T20 Review: Scotland v Afghanistan
It might be harsh, but you know where you are with Scotland’s cricketers: they always let you down.
While Kyle Coetzer and George Munsey were orchestrating a rapid stand of 84, amassed in less than nine overs, Grant Bradburn’s team looked eminently capable of breaking their jinx at global tournaments by chasing down Afghanistan’s 170 in this crucial World T20 clash.
But once again, as we have witnessed too often in the past, a combination of lack of composure and inability to find the boundary at crucial stages cost them dear.
The bare statistics testify to how Scotland lost four wickets for just 25 runs, but more importantly, their innings was strangled in the middle overs by the canny spin of Mohammad Nabi and his colleagues, who stifled their opponents’ charge, preventing the Scots from hitting a boundary for more than 50 deliveries.

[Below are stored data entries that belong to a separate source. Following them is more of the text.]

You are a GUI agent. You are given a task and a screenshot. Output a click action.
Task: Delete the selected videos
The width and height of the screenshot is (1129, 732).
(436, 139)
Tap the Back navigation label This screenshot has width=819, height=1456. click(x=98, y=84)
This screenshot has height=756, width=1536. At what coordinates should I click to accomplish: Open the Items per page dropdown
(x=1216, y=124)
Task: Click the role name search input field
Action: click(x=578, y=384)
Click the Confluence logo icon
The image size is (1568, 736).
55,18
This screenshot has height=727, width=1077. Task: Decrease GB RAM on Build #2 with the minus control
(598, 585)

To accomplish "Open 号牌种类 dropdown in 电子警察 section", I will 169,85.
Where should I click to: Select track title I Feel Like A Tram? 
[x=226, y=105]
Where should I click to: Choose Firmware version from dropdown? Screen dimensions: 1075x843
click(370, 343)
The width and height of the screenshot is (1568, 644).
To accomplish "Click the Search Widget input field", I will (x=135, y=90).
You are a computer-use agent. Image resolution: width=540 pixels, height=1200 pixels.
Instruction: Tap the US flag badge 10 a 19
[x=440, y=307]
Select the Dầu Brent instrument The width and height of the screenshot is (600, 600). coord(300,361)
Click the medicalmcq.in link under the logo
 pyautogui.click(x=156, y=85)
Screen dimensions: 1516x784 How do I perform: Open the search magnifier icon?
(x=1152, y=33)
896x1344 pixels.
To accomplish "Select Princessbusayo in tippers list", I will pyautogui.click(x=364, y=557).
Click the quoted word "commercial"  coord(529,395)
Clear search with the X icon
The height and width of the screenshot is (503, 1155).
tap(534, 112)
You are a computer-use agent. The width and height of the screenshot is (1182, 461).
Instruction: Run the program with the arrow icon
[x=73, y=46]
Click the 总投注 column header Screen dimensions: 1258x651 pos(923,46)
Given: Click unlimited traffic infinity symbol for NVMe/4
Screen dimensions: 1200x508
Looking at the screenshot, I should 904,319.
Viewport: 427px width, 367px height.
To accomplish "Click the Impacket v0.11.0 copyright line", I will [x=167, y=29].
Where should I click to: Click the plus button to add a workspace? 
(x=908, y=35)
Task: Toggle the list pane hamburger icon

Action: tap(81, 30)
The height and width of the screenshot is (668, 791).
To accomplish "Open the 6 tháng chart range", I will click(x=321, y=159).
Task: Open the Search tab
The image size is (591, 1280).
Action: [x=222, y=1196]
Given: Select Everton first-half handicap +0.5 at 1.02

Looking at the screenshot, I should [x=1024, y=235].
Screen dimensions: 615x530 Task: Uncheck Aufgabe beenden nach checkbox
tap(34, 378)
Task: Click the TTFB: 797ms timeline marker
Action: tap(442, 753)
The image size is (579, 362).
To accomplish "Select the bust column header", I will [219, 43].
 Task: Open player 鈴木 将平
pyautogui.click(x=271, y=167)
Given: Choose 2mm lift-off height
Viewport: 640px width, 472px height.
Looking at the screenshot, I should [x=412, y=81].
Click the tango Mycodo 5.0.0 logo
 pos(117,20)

Optimists might point out that Preston Mommsen’s side still have a toe-hold in the tournament, but they will now have to beat ICC Full Member Zimbabwe and Hong Kong, as well as relying on results elsewhere to make progress.
Mommsen rued his men’s inability to keep their feet on the accelerator, but they should have possessed the professionalism to get the job done.
“If we had kept them to 15 runs less, we would have been happier,” said Mommsen, but the reality was that his own slow bowlers were not in the same class as their rivals.
One couldn’t fault Alasdair Evans and Safy Sharif, who put the ball in the right areas, but sadly, their confreres couldn’t back up their effort, with Josh Davey conceding over 40 runs in his spell and the likes of Matt Machan and Richie Berrington far better batsmen than bowlers.
Prior to the match, I discussed Majid Haq’s omission from the squad with former Scotland captain Ryan Watson in a CricIndex podcast and we disagreed over the spinner’s inclusion in the party.
But it seems unarguable to me that Haq would have prospered yesterday in conditions where he could have taken pace off the ball.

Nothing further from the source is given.